GIVEN PROBLEM: Show every line of the items below that contains the string "sidebar", treating uppercase and lowercase letters as different.

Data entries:
Begin

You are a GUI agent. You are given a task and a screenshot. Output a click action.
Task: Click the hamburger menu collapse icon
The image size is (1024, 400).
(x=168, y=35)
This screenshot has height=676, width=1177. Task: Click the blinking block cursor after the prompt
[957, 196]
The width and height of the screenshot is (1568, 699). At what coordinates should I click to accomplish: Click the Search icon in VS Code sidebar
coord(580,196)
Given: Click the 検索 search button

End
Begin

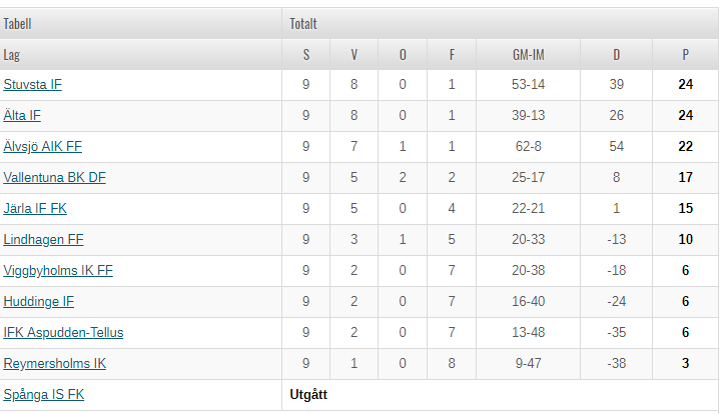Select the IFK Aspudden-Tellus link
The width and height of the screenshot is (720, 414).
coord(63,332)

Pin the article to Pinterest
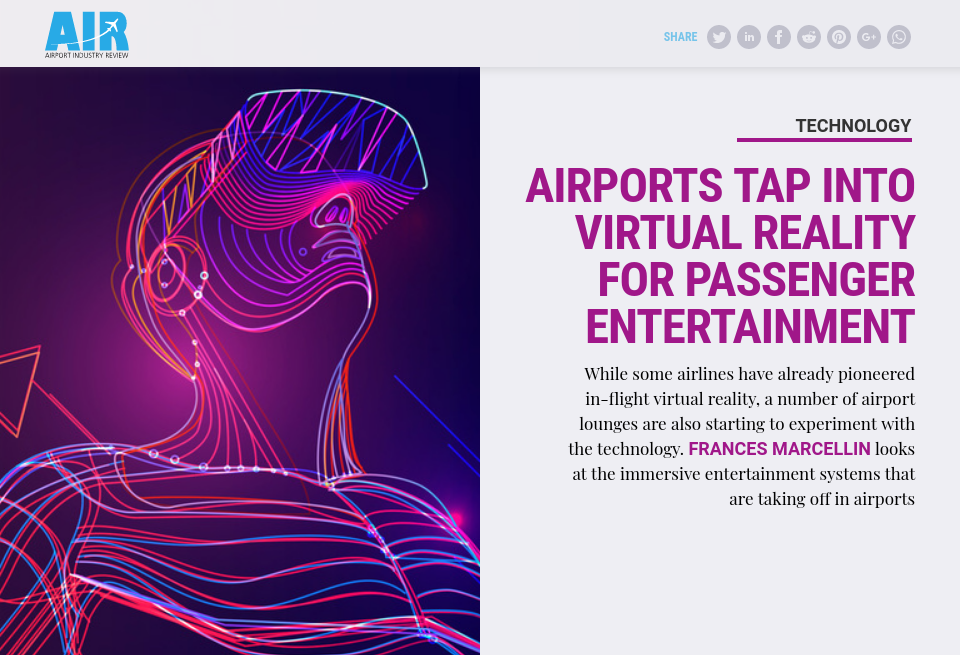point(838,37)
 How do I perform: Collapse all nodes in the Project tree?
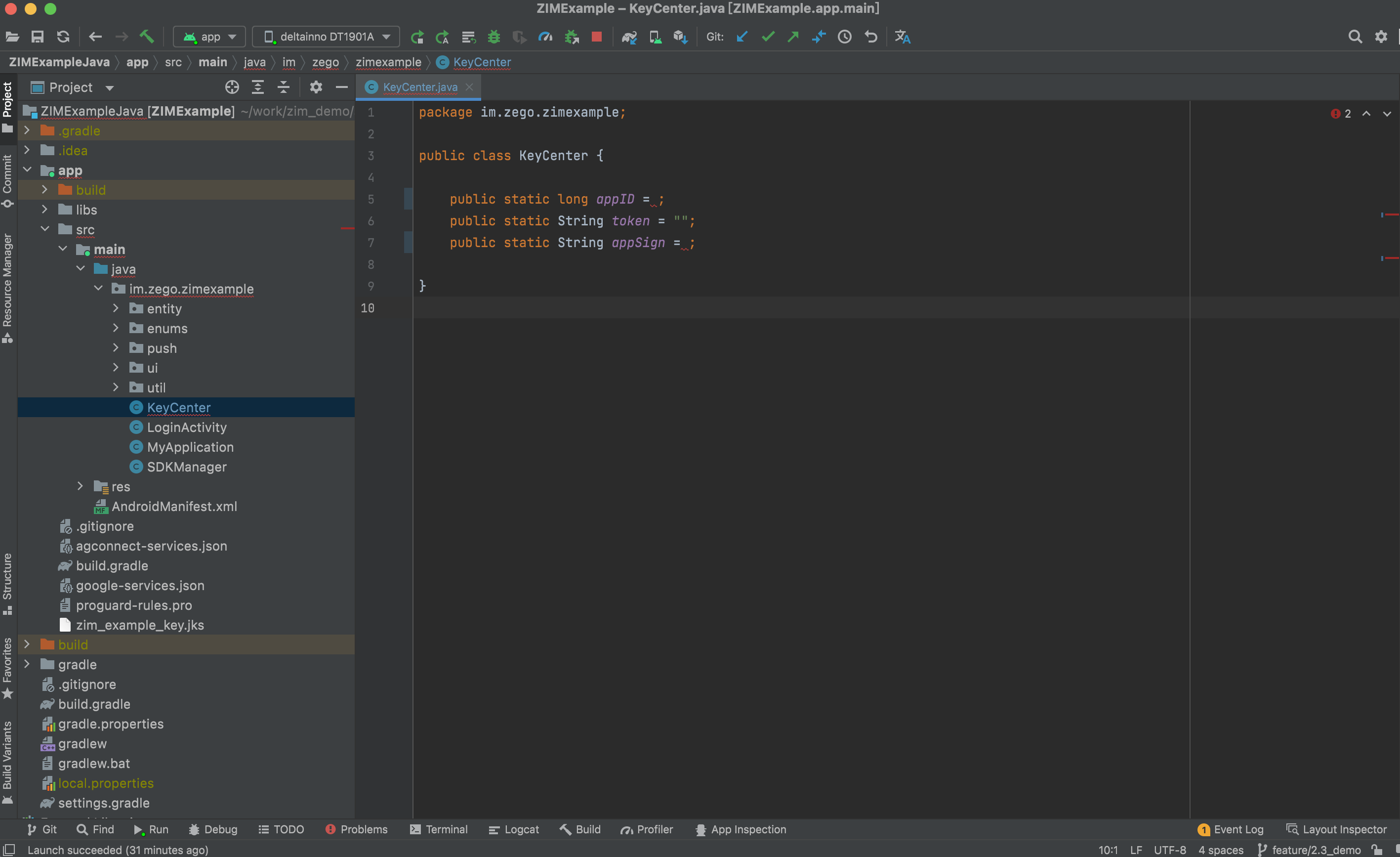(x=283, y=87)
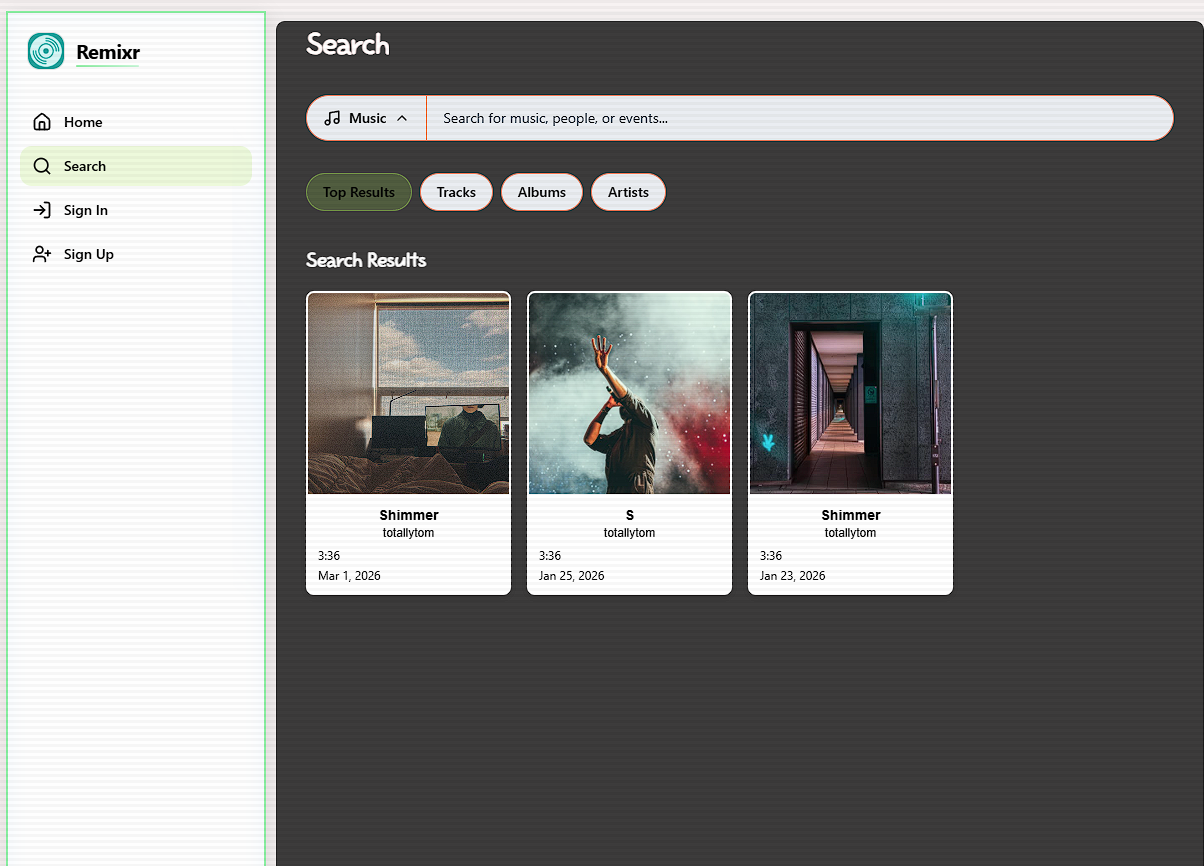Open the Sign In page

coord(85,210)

End
Begin

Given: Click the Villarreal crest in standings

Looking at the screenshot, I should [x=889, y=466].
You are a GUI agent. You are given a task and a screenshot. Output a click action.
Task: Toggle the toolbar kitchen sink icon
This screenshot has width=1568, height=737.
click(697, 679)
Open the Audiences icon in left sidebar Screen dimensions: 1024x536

End

TASK RESPONSE:
The width and height of the screenshot is (1568, 699). At what coordinates should I click to accomplish: Click the Search icon in VS Code sidebar
Open the Audiences icon in left sidebar Screen dimensions: 1024x536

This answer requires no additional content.